その横にいたすちは、無言で一歩前に出て、すっと自身の白衣を脱ぎ、みことの肩にかけた。
「露出、多すぎる」
「えっ……あ、ありがとう……」
白衣に包まれたことで、ほんの少し安堵したみことが、小さな笑みを浮かべたのを見て、すちはふっと笑った。
「何か食べたい?」
「……わたがし」
小さな声で答えるみことに、すちは「了解」と即答し、慣れた足取りで屋台の列に並んだ。

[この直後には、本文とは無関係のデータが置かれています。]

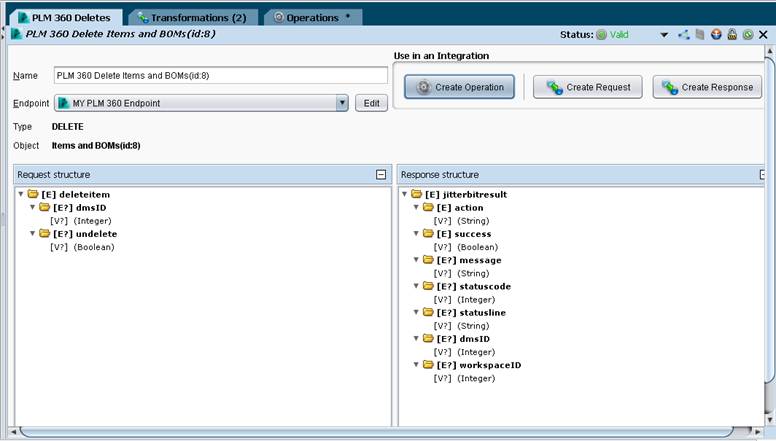Viewport: 776px width, 441px height.
Task: Switch to Transformations (2) tab
Action: coord(193,17)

わたがし、飲み物を手に、2人はたまたま見つけた空き教室に入る。
人気はなく、静かな時間が流れる。
椅子を並べて腰掛け、少し肌寒い空気の中で、みことがふわふわのわたがしを手にする。
「……わ、なにこれ。ふわっふわ。……初めて」
そう呟いたみことの目が、わたがしと同じくらい、きらきらと輝いていた。
「おいしい……甘い……」
目を細め、頬を緩め、心から嬉しそうなその表情に、すちは胸を打たれた。
(……今後ももっと可愛くなるんだろうな)
「俺にも、ちょーだい」
「え……? い、いいよ……」
みことが言いかけたその瞬間だった。
すちの手が頬に添えられ、みことの顔が引き寄せられる。
「ん……っ!?」
唇が、重なった。
驚きで目を見開くみことに、すちは優しく、けれど確かな熱を持って舌を差し入れる。
甘い、わたがしの味。
みことの中に残るその香りごと、ゆっくり、絡め取るようにキスを深めた。
「んっ、ぅ……ふ……」
静かな教室に、湿った吐息とキスの音だけが響く。
やがて、そっと唇が離れた。
「……甘くて、美味しかった」
すちはそう言って、微笑んだ。
みことは、顔を真っ赤にして俯いたまま。
触れた唇の温度に、心臓が高鳴った。
空き教室の窓から差し込む夕暮れの光が、柔らかく二人を照らしていた。
机の上には飲み終えたコップとわたがしの袋だけが残り、
しんとした空気の中で、みことはまだ胸元を押さえていた。
ふわふわの甘さが、まだ唇の裏に残ってる。
でも――それ以上に、もっと深い熱が。
「……すち」
「ん?」
すちは、いつもと変わらぬ穏やかな声で振り向いた。
みことは少し頬を赤くしながら、目をそらして言った。
「さっきの……キス……いきなりは、ずるいよ……」
「……ごめん」
「……でも」
ぽつりと続ける声は、震えていた。
「……もっと……したい……から……今度は……ちゃんと……ぎゅって……して……」
言い終えると、みことはきゅっとすちの裾を握った。
目元は赤く、口元はすこし膨れて、拗ねたような、でもどこか甘えるような表情。
すちは黙って微笑み、優しく「もちろん」と頷いた。
次の瞬間、彼の腕がするりとみことの腰にまわされる。
「おいで」
そのひと言で、みことはすちの膝に、そっと跨るように座った。
白衣に隠されていた脚が、ほんのり震えている。
向かい合うかたちで見つめあい、ふたりの距離はゆっくりと縮まる。
まるで確かめるように――
「……ん……っ」
唇と唇が、重なった。
さっきよりも長く、深く。
今度はすちの両手がしっかりとみことの背中を支え、優しく包み込む。
みことも、腕をすちの首に回し、きゅっとしがみついた。
舌先が触れ、絡み、ぬるりと唾液が混ざり合っていく。
「っ……ん、ぁ……すち……」
初めての感覚に、みことの身体からすうっと力が抜ける。
甘くて、柔らかくて、でも熱くて――
それでも怖くないのは、すちの腕の中にいるから。
すちはしっかりとみことを支えたまま、何度も角度を変えて唇を重ねた。
教室の中には、静かな吐息とキスの音だけが、こっそりと溶けていく。
やがて唇がそっと離れ、ふたりの額が触れるくらいの距離で、みことがかすかに呟いた。
「……すち、あったかい……」
「……みことも、甘い」
すちは小さく笑い、額をそっと合わせた。
抱きしめる腕にこめた想いが、何より雄弁だった。
みことはゆっくりと目を閉じ、しばらくそのまま、すちの体温に包まれていた。